In small groups we have been talking about drawing closer to God and last week we posted a tip on getting closer to your kids. Here is another one from the guys at thesource4parents.com written by youth & parent ministry guru Mark Oestreicher. Check out this little preview and then head over to their blog for the full article:
...One of the practices we embrace in my family is storytelling around the dinner table. We have a no cell phones policy (which, these days, is less about taking phone calls than it is about texting or mobile Facebooking or other interruptions that take place just below the edge of the dinner table). We take turns telling low points and high points of our day. With each of these comes a story. We all learn about each others’ values, each others’ needs, each other's spiritual and emotional states. Often, a story of the day will bring out a “that reminds me of the story of that time…”, with a request or one family member or another to retell one of our arsenal of favorites.

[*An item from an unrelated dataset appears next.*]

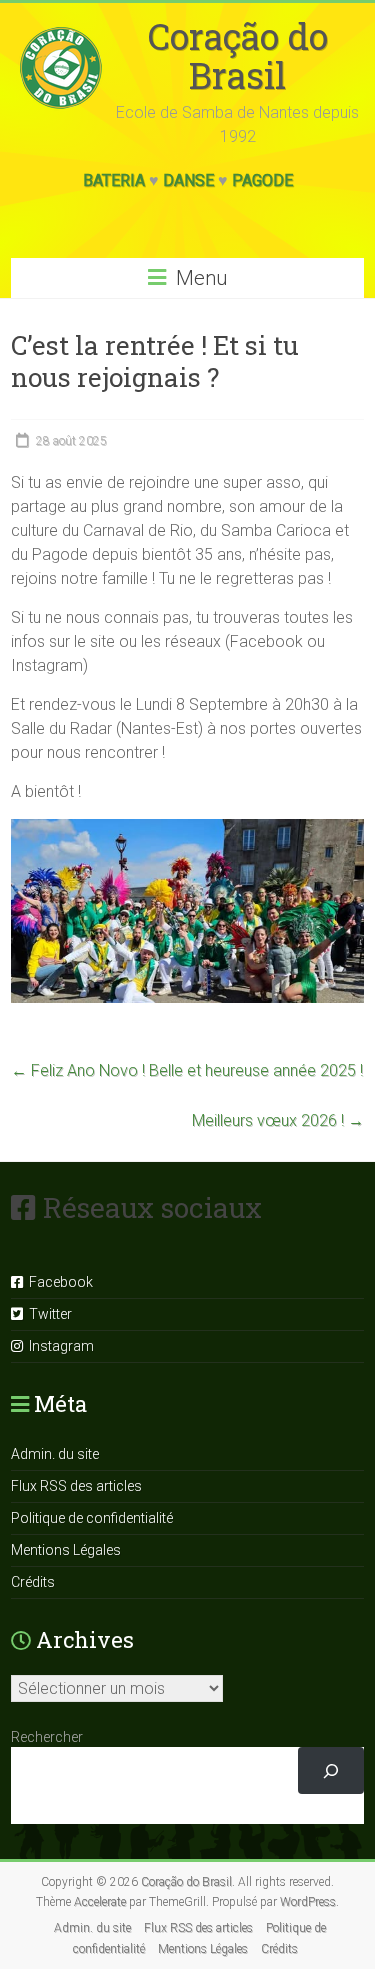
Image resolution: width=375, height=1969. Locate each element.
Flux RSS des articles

Here are some ideas for you to try:
Host intergenerational storytelling dinners. Instead of everyone bringing a dish to share, each person has to bring a story (or a few stories!) to share – real stories, not made-up stories. Give the categories ahead of time, just like you would for a potluck, and have them choose stories in 2 or 3 categories. Make sure you clear the date first with your teenager, because they’re who you really want there! Shoot for at least one person or couple from every generation. Allow for Q&A after each story.
Highs and Lows. Described above as a practice my family uses, have each family member, over a meal, share a story of a high point and a low point of their day. If you family is open to it, you can add an ancient prayer element to this practice by together noticing where God was present in both the high and low moments.
Letter writing. Yes, in these postmodern days, the art of writing snail mail seems almost ancient (especially to teenagers). But, particularly if your older relatives aren’t local to you, asking them to write out stories from their youth and young adult years can become family keepsakes.
Oral history recordings. Many teenagers are skilled at simple video editing. Challenge your teenager to interview grandparents and other older relatives (or, older people in your church) about what life was like when they were younger. Video the interview, and edit it into a short piece you can keep. Store them on YouTube and share them with other family members (or church members), inviting them to add more.